The Financial Times reported that G7 finance ministers plan
to discuss a possible release of petroleum from reserves,
helping temper some of the market moves. Brent crude was
last up 16% at $107.80 a barrel.
Traders were weighing the potential costs of government
support for energy bills after UK Prime Minister Sir Keir
Starmer said supporting people with the cost of living would be
at the top of his mind.
"A market theme for this week is set to be consideration of
the implications of potential fiscal interventions to manage the
impact of higher energy prices," said Sam Hill, head of market
insights at Lloyds Bank.
Hill and his colleagues said UK support for households
related to the Russia-Ukraine spike energy prices in 2022-2023
is estimated to have cost 52 billion pounds ($69 billion).
Sterling was little changed against the euro, which also
tumbled against the dollar as investors moved into a currency
seen as a safe haven thanks to its dominant role in global
finance.
The dollar has also benefited from the United States' status
as a leading oil and gas producer. By contrast, Britain and the
euro zone are heavily reliant on oil and gas imports.
The euro was last flat against the pound at
86.63 pence.
British government bonds tumbled again on Monday with yields
on 10-year gilts surging more than 15 basis points
(bps) to their highest levels since September at 4.776%. Yields
rise as prices fall and vice versa.
Traders on Monday were pricing in a more than 50% chance the
Bank of England raises interest rates this year, a sharp
reversal from February when two cuts were priced in.
The FTSE 100 fell 1.5% in early trading,
outperforming broader European shares which were down 2% thanks
to the index's larger weighting of energy companies.

## GIVEN TASK 1
In the listing, rewrite the lines from the one containing "Given: Open Legacy Contracts menu item" through the last line of the listing with "Legacy" renamed to "Archived" and nothing else altered. Omit the pictures.

## RECORD EXTRACTS
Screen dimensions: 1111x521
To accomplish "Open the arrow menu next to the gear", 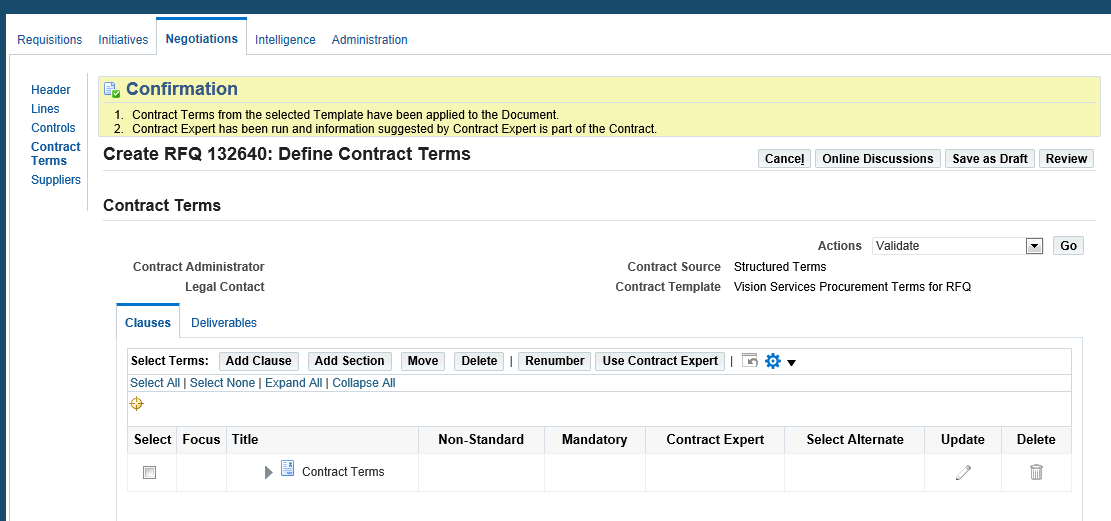I will (791, 362).
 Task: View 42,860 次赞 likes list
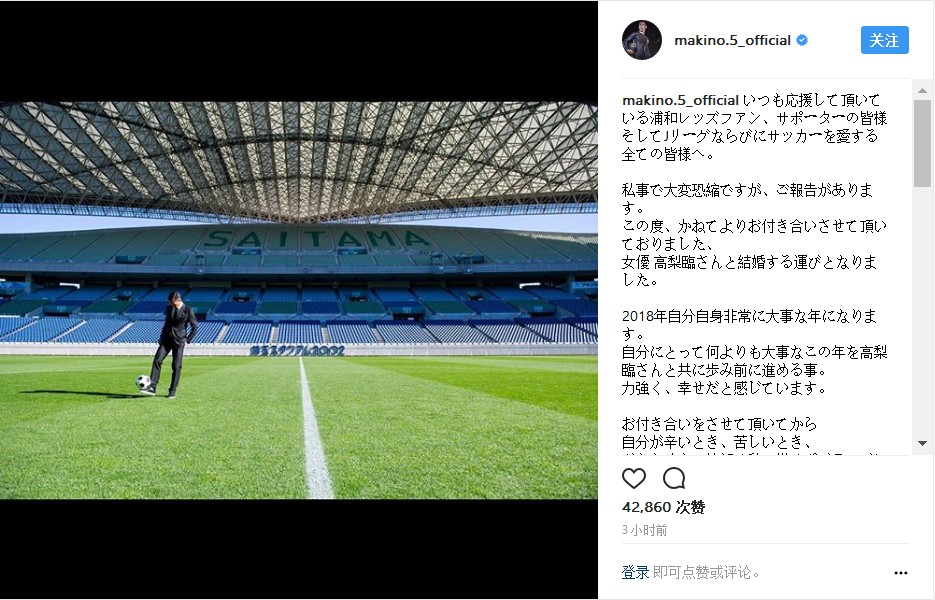point(663,508)
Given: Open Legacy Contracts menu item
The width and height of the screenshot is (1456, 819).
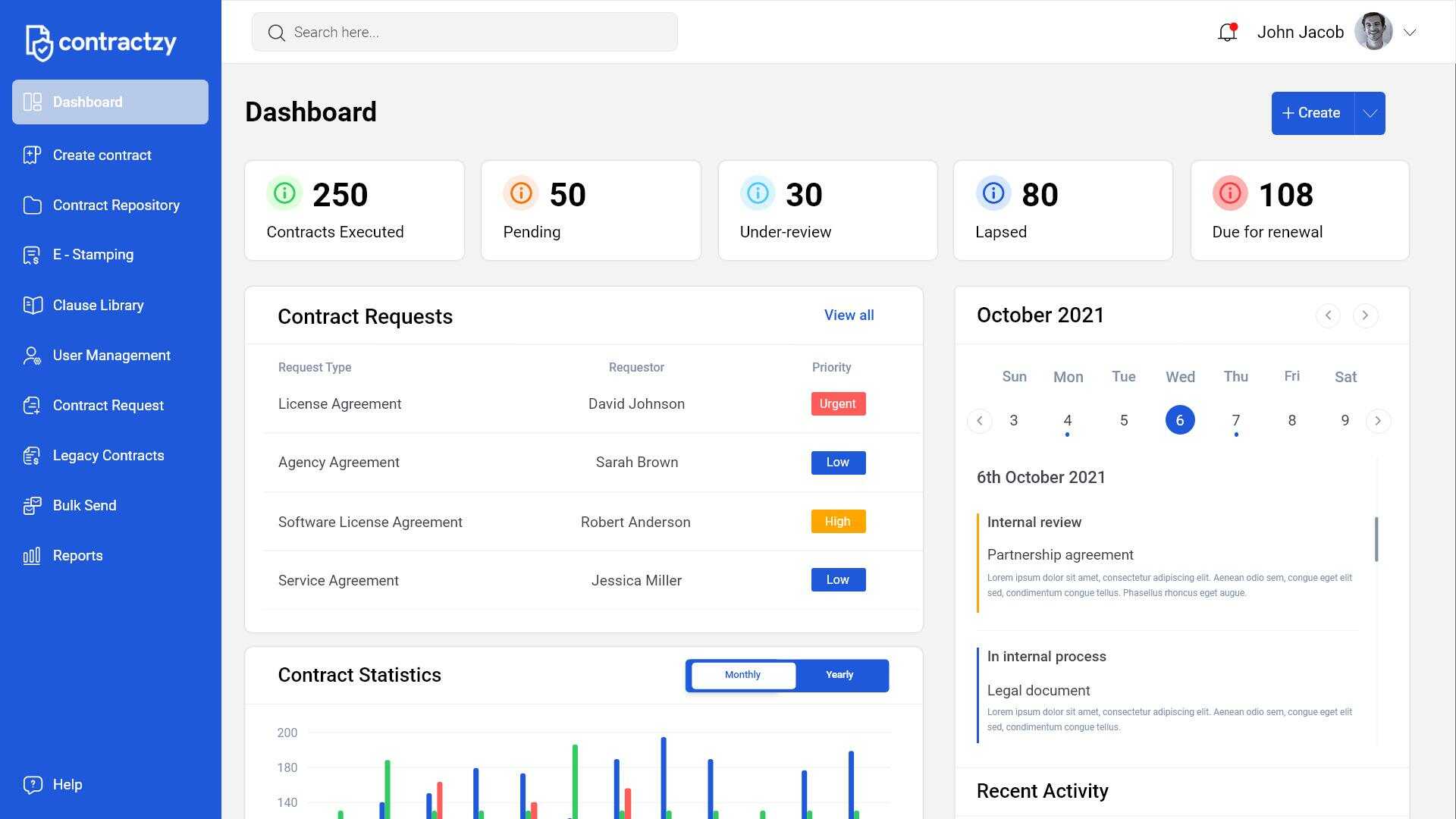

## GIVEN TASK 2
Print the full market report on oil prices and British markets again, word for word.

## FULL SOLUTION 1
Given: Open Archived Contracts menu item
The width and height of the screenshot is (1456, 819).

## FULL SOLUTION 2
The Financial Times reported that G7 finance ministers plan
to discuss a possible release of petroleum from reserves,
helping temper some of the market moves. Brent crude was
last up 16% at $107.80 a barrel.
Traders were weighing the potential costs of government
support for energy bills after UK Prime Minister Sir Keir
Starmer said supporting people with the cost of living would be
at the top of his mind.
"A market theme for this week is set to be consideration of
the implications of potential fiscal interventions to manage the
impact of higher energy prices," said Sam Hill, head of market
insights at Lloyds Bank.
Hill and his colleagues said UK support for households
related to the Russia-Ukraine spike energy prices in 2022-2023
is estimated to have cost 52 billion pounds ($69 billion).
Sterling was little changed against the euro, which also
tumbled against the dollar as investors moved into a currency
seen as a safe haven thanks to its dominant role in global
finance.
The dollar has also benefited from the United States' status
as a leading oil and gas producer. By contrast, Britain and the
euro zone are heavily reliant on oil and gas imports.
The euro was last flat against the pound at
86.63 pence.
British government bonds tumbled again on Monday with yields
on 10-year gilts surging more than 15 basis points
(bps) to their highest levels since September at 4.776%. Yields
rise as prices fall and vice versa.
Traders on Monday were pricing in a more than 50% chance the
Bank of England raises interest rates this year, a sharp
reversal from February when two cuts were priced in.
The FTSE 100 fell 1.5% in early trading,
outperforming broader European shares which were down 2% thanks
to the index's larger weighting of energy companies.